WHAT TO DO:
1 > Decide whether each statement below agrees with the restaurant passage. Answer yes or no for each, quoting the deciding words. (a) The man at the narrator's 2:00 spoke at length with his waiter. (b) The two couples sat two yards from the narrator. (c) The narrator managed to read the title of the man's book.
2 > Reproduce the restaurant passage between "Then, to my" and "back your change.", inclusive.

My attention went counter clockwise.   At my 2:00, there was a man also dining alone and  he sat quietly reading a book.   In fact, he only nodded and pointed when it came to addressing his waiter.  He was really into this book or at least, pretended to be.   Reading, I think, in a public place, not only informs, but it can be the perfect shield in terms of preventing you from conforming into becoming a member of polite society.    The book presents a convenient barrier.    Keeping you in and others out.   As a result, I pictured this man living a very insular life.      

At one point he held the book in one hand as he stretched a bit.   I strained my eyes to see the title.   That didn’t help.  All I can tell you is that it was  either written by Tolstoy or Telstar—I didn’t have my glasses on.

Then, to my lower left, a mere two yards from me sat two couples.     One couple  dominated the entire conversation.    They talked pedantically about their dog child which apparently is compensating for her barren status.   It’s black and white and I think named Dora.   Then they went on talking about a recent trip to the Balkans or the Falklands…I also can’t hear worth a damn.    

But whatever the location, I learned that the countries taxi drivers are    gruff and once you’ve reached your destination, they’ll 86 it right on out of there before giving you back your change.

Their audience who they were holding captive with incessant talking instead of bars, smiled and nodded polititely and feigned sporadic laughter as if on cue.

I thought about the extremely vanilla looking couple sitting across from them…the talkative ones.   It wasn’t as though they dominated the conversation, they were despotic about it.    Their hostages checked their watches a few times, sighed, too and I knew that were at their wits end.   Yet the vanilla couple still blabbed on and on and when She stopped for a breath, He filled in the gap.  

I wondered if they were like this with each other.    Did they talk non-stop at home, or was it  just something they could do when other people were there   to talk to.  I would suppose that it didn’t really matter if the victims actually listened or not.     Perhaps they didn’t talk at all at home and this lunch served as a way to vent all that silence.

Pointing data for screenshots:
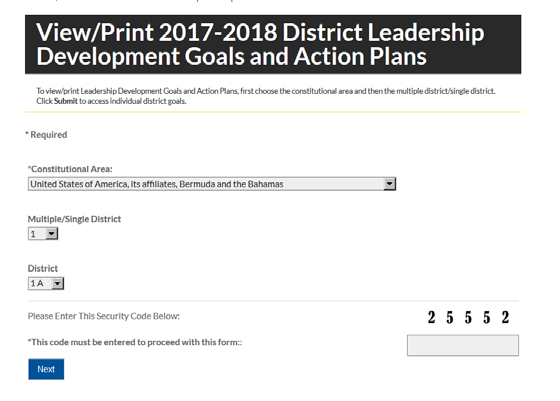This screenshot has width=560, height=401.
Task: Click the bold Submit word in instructions
Action: pyautogui.click(x=66, y=101)
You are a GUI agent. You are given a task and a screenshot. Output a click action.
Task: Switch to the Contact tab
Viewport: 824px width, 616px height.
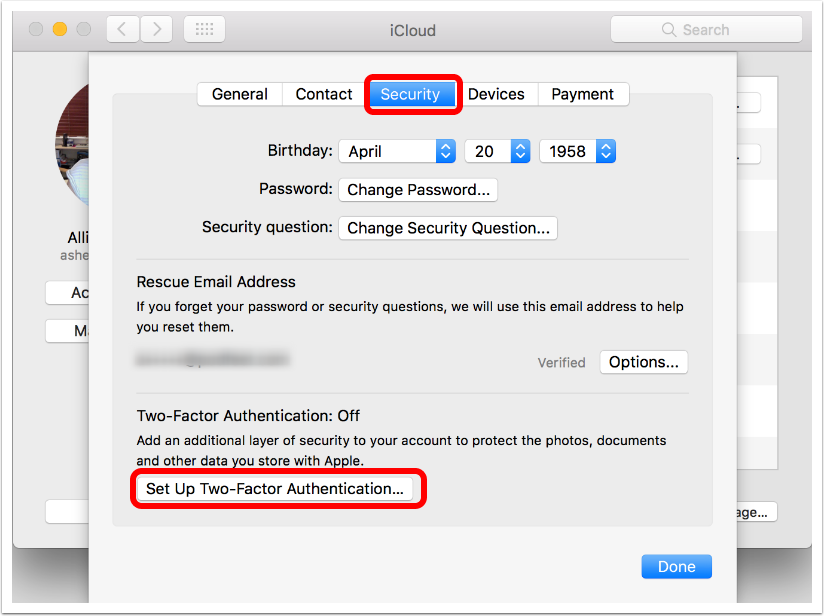pos(324,94)
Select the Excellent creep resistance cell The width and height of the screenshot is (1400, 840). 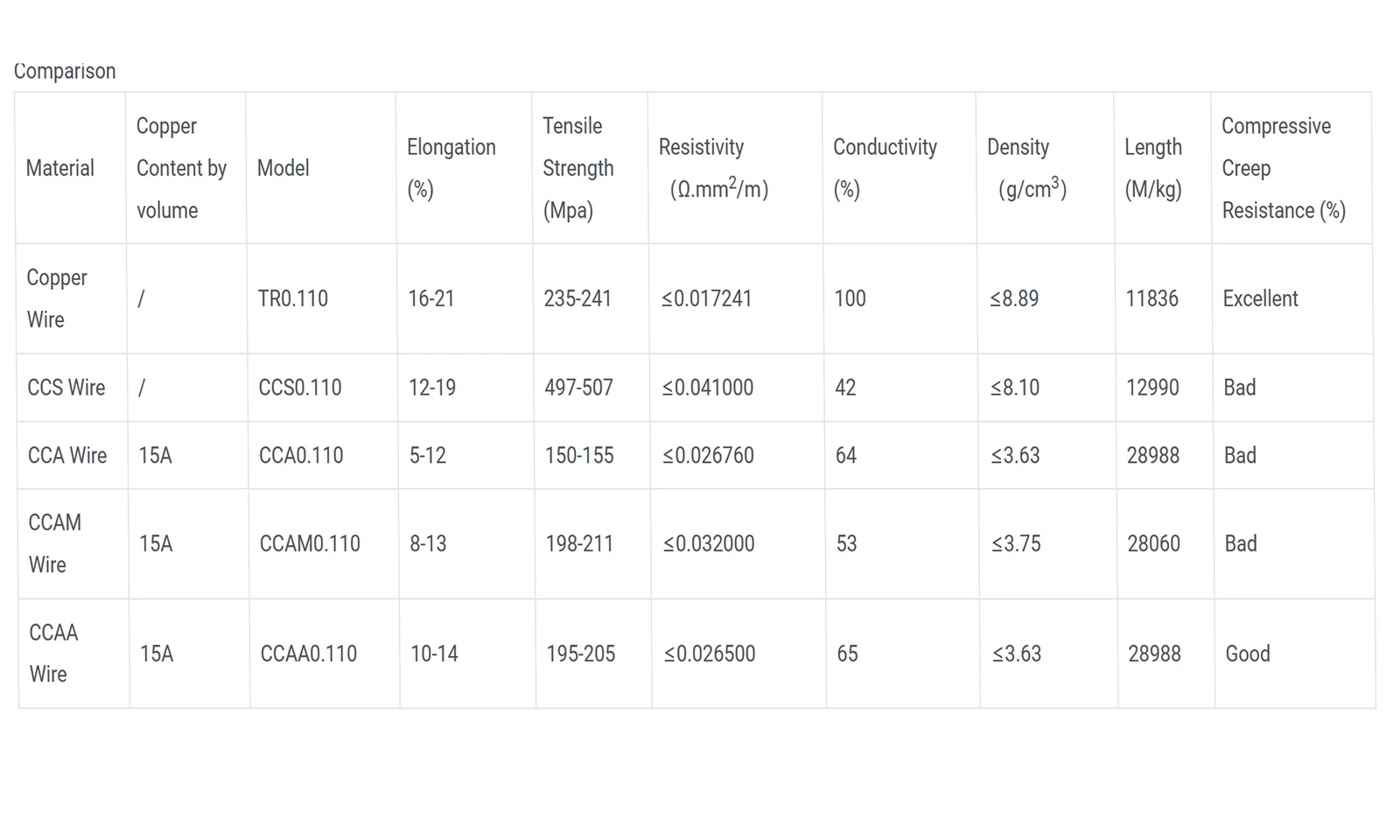pyautogui.click(x=1260, y=298)
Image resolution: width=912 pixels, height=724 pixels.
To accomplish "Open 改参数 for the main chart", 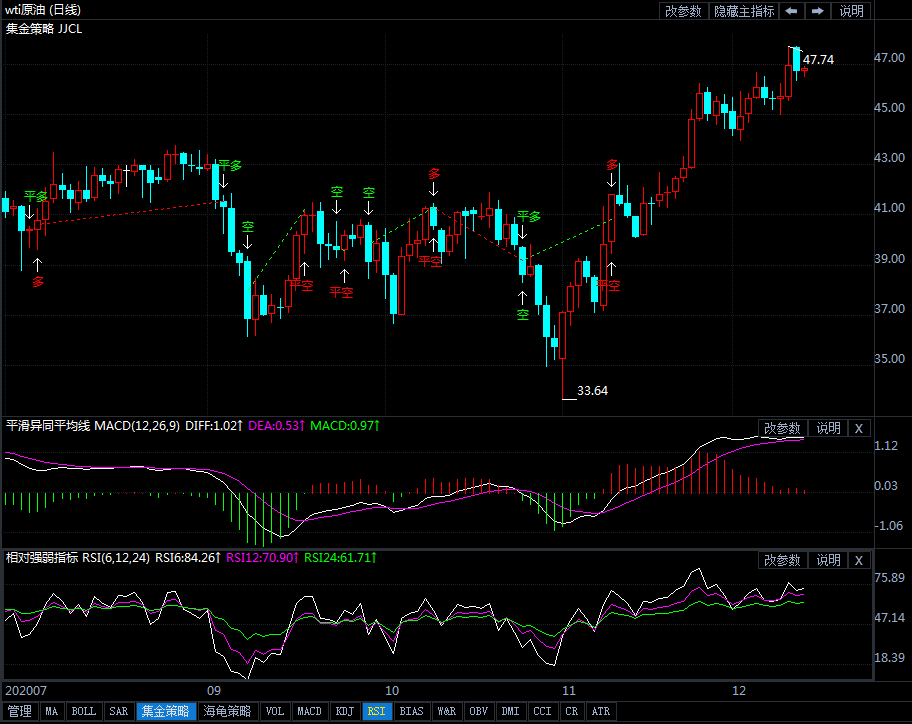I will [684, 11].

REPLIES:
1 >
(a) No: "he only nodded and pointed when it came to addressing his waiter."
(b) Yes: "a mere two yards from me sat two couples."
(c) No: "I strained my eyes to see the title.   That didn’t help."

2 >
Then, to my lower left, a mere two yards from me sat two couples.     One couple  dominated the entire conversation.    They talked pedantically about their dog child which apparently is compensating for her barren status.   It’s black and white and I think named Dora.   Then they went on talking about a recent trip to the Balkans or the Falklands…I also can’t hear worth a damn.    

But whatever the location, I learned that the countries taxi drivers are    gruff and once you’ve reached your destination, they’ll 86 it right on out of there before giving you back your change.